New Space, Same Speed
by Kirby LindsayThe January 2011 Fremont Chamber of Commerce Board of Director’s meeting started with attendees entering the History House conference room through a backdoor – and right through the new office of Chamber Executive Director Jessica Vets. Vets declared the space “an upgrade,” from her cubicle in the City of Seattle Department of Neighborhood Fremont Service Center. When city budget cuts shut down the Service Center, the Chamber relocated to this space, with its view of Lake Union and Mount Rainier, at 3405 Troll Avenue North.
Decisions, Made In Quickly
When the Chamber Board did get down to business, it breezed along quickly. For instance, the election of the Board Officers for 2011 barely allowed a breath for reading the names into the minutes. The assembly did acknowledge the impressive tenure of Marko Tubic, as Chamber President, who signed on for his ninth year. Phil Megenhardt, Anne Helmholz, and Kathy Moeller all returned as Vice-Presidents, and Riq Molina came back as Treasurer. Pat Carr stepped in for a turn as Secretary, a position often difficult to fill.

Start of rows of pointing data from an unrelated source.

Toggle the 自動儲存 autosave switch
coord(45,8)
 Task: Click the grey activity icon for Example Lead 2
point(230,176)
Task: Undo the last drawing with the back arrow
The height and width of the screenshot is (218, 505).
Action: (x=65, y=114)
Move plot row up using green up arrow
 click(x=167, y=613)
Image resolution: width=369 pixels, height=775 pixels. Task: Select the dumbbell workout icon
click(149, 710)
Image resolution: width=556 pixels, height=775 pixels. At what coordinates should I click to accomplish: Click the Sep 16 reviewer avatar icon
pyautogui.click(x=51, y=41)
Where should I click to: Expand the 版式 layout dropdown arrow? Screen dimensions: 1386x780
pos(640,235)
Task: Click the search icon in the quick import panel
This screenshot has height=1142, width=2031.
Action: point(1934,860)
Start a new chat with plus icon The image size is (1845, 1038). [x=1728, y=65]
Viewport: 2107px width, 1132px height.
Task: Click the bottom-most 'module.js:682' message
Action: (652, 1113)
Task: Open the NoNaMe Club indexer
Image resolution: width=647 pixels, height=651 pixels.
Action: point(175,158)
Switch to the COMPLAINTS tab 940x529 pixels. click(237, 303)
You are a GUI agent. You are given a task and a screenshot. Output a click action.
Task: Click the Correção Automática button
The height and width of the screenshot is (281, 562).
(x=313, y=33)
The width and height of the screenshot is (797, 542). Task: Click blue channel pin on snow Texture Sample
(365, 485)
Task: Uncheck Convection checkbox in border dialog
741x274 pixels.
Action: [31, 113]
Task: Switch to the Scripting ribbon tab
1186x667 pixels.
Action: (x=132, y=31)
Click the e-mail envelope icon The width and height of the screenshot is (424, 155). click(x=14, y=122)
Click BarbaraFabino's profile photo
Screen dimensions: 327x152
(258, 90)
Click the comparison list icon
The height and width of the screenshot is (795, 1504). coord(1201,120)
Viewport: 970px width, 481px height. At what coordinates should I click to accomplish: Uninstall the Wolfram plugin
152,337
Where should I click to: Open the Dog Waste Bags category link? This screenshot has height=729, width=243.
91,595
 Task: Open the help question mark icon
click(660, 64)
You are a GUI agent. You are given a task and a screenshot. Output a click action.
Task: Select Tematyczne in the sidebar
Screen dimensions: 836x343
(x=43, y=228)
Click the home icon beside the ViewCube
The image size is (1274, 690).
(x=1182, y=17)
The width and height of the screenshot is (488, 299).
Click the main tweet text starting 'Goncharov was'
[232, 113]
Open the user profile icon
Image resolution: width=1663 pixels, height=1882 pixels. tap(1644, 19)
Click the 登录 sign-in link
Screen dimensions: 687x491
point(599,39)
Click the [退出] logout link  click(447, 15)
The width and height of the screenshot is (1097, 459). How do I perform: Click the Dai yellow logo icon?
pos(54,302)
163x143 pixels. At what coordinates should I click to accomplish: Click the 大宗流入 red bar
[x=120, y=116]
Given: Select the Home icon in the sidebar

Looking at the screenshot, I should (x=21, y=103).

The Board also approved the recommendations by the grant committee without discussion. The recommendation distributed $4500 to nine non-profit projects, including the Fremont First Friday Art Walk, the After School Tutoring Program at B.F. Day Elementary School, and a sponsorship for the Literacy Source fundraising breakfast. Grant money will also pay for repairs to the Fremont Rocket and the historic fire engine parked at History House, and, possibly, the neon on the Fremont Bridge – specifically Rapunzel’s hair. Three events - a birthday celebration for J.P. Patches, the Music In the Sculpture Garden concert series, and the Seattle Police Foundation North Precinct picnic – also received funds. An additional $500 went to the Moisture Festival which sparked a short discussion, but only about the bookkeeping.
Discussions, In Brief
The Board also discussed parking, briefly, and the proposal before the Seattle City Council to raise parking kiosk (parking meter) rates, including increasing Fremont’s rate from $1.50 to $2.00. The Chamber has taken a firm position that the kiosks hurt area businesses, and representatives were ready to take their case to a public forum on January 25th on proposed rate increase, until it was cancelled.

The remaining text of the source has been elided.